Het wetsvoorstel terugkeer en vreemdelingenbewaring introduceert een bestuursrechtelijk kader voor vreemdelingenbewaring, dat de vreemdelingenbewaring buiten de werkingssfeer van de penitentiaire wetgeving brengt. Dit wetsvoorstel stamt uit 2015 en ligt sinds 2018 in de Eerste Kamer. De regering heeft vervolgens naar aanleiding van de behandeling in de Eerste Kamer in 2020 een nieuw wetsvoorstel (novelle) ingediend bij de Tweede Kamer, waarmee het eerdere wetsvoorstel wordt gewijzigd.
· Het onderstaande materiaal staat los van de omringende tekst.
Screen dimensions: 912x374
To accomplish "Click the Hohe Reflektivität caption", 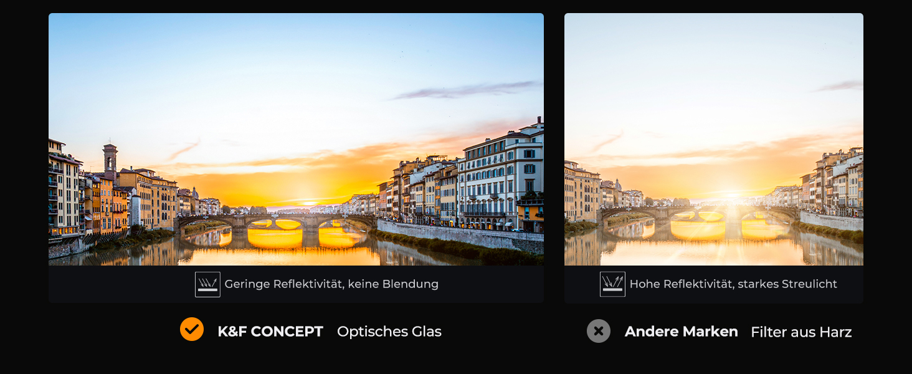I will pyautogui.click(x=733, y=284).
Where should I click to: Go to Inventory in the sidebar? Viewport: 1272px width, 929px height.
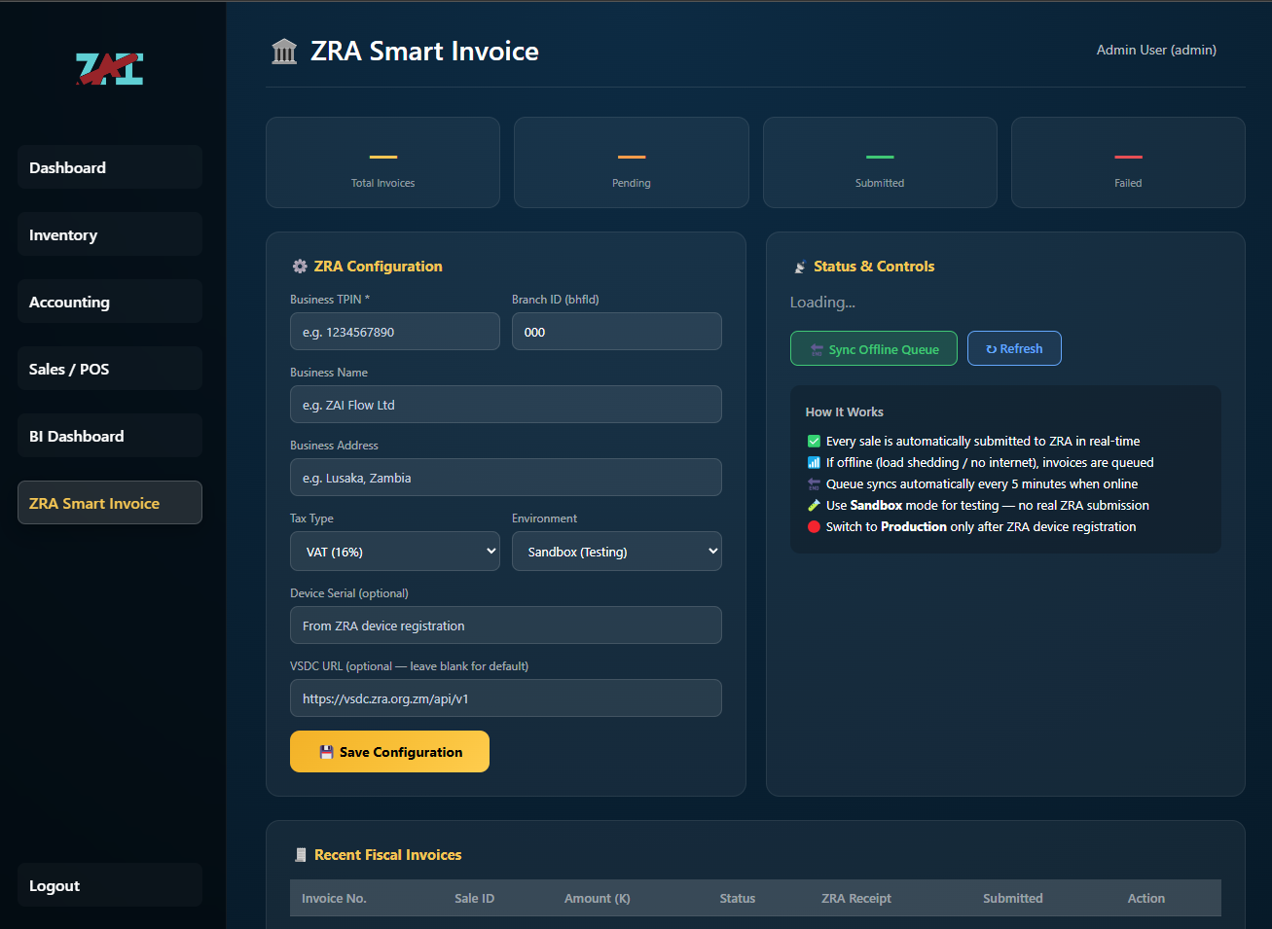click(109, 234)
Met het wetsvoorstel dat de regering nu voor advies aan de Afdeling advisering van de Raad van State heeft voorgelegd (de nota van wijziging), wordt deze novelle gewijzigd. De regering wil op deze wijze het wetsvoorstel terugkeer en vreemdelingenbewaring actualiseren. Dit doet de regering onder meer door het wetsvoorstel in overeenstemming te brengen met de Algemene verordening gegevensbescherming (AVG) en onderdelen van de Penitentiaire beginselenwet. De nota van wijziging bevat daarnaast bevoegdheden om in uitzonderlijke omstandigheden bij ministeriële regeling af te wijken van het recht van de vreemdeling op bewegingsvrijheid, dagbesteding en bezoek.
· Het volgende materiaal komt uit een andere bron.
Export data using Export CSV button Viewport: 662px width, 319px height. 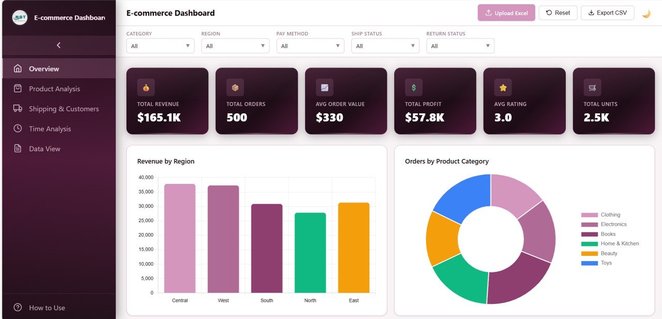(607, 12)
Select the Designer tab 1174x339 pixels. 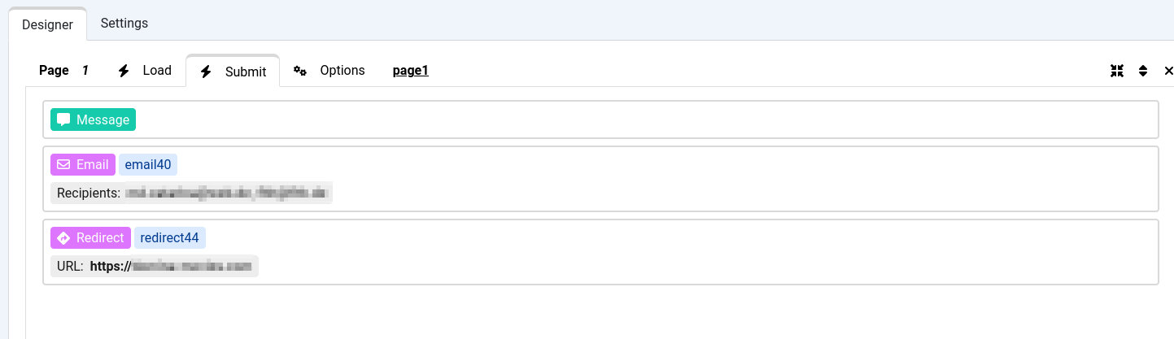click(x=47, y=24)
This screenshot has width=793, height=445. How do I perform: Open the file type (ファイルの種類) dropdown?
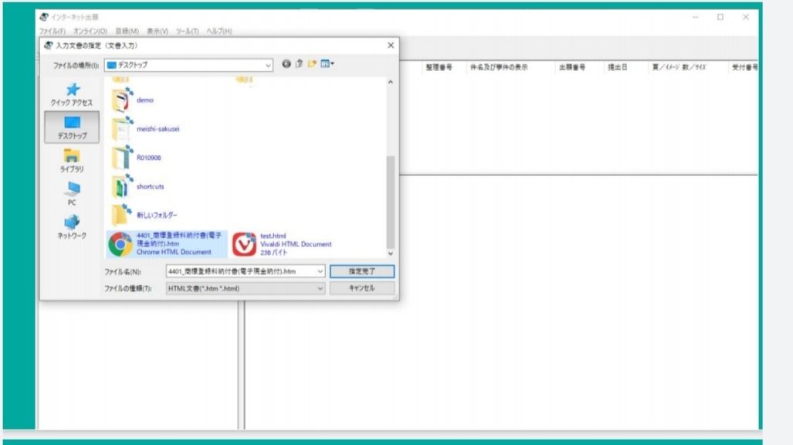coord(320,288)
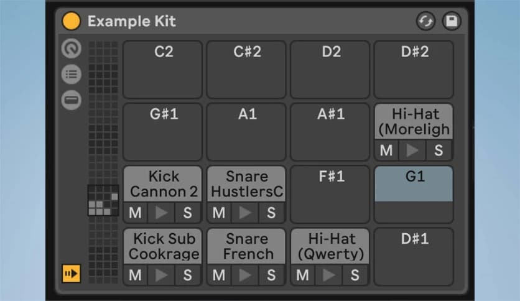Select the empty D#1 pad
Viewport: 520px width, 301px height.
pos(414,256)
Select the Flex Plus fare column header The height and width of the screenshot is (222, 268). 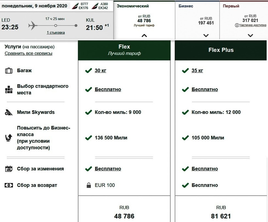221,50
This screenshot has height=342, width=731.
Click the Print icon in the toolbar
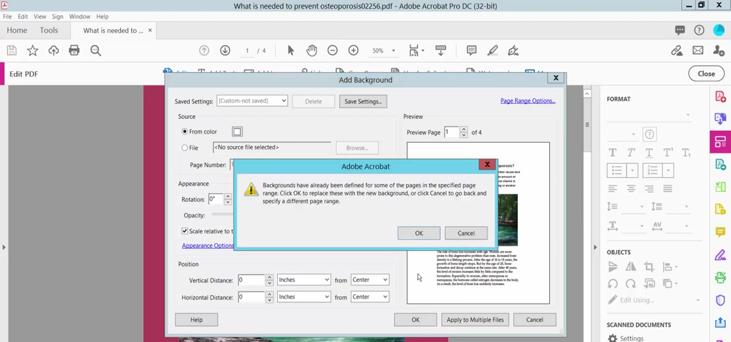(x=74, y=50)
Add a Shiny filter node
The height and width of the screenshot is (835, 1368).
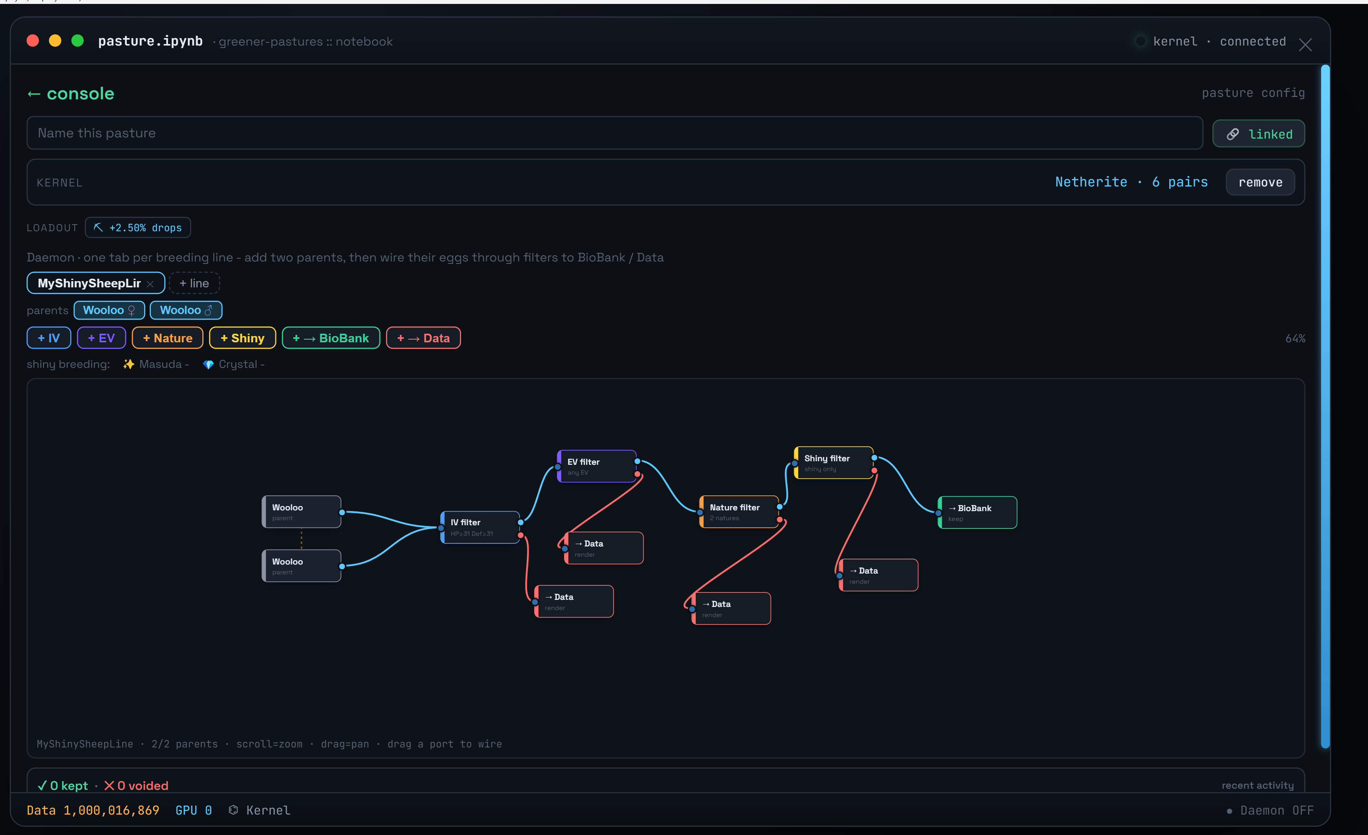coord(243,338)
De Afdeling merkt op dat de voorgestelde afwijkingsbevoegdheden kunnen leiden tot een vergaande inmenging in de grondrechten van vreemdelingen. Daarom moet de regering zorgvuldig afwegen of deze bevoegdheden wel noodzakelijk zijn. Het wetsvoorstel terugkeer en vreemdelingenbewaring bevat namelijk al verschillende mogelijkheden om de rechten van vreemdelingen in te perken. De toelichting bij de nota van wijziging gaat niet in op de toegevoegde waarde van de voorgestelde afwijkingsbevoegdheden ten opzichte van deze al bestaande bevoegdheden. De Afdeling adviseert de regering om in de toelichting het voorstel op dit punt alsnog te motiveren en zo nodig de nota van wijziging aan te passen.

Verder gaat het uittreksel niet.